[[ THE INPUT, beginning ]]

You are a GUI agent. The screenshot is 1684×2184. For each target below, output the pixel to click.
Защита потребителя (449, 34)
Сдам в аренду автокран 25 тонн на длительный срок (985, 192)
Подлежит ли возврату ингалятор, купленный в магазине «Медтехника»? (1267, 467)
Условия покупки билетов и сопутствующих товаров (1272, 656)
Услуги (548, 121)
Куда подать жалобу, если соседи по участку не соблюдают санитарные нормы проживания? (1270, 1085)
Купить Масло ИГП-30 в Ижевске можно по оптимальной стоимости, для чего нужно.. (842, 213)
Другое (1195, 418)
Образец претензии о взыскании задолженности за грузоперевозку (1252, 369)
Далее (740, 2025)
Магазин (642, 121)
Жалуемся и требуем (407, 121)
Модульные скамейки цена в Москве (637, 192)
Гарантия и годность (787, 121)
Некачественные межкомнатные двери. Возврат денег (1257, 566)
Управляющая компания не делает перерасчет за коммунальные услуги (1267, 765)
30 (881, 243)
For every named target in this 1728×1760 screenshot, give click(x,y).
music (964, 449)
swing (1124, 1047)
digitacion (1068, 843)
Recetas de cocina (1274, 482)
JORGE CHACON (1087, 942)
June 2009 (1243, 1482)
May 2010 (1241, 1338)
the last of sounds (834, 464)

[[ THE INPUT, end ]]

_ABOUT THIS EXERCISE_: Within the entries above, report how many lines contain the word "click"; the figure is all that is wanted.

_SOLVED PROBLEM_: 2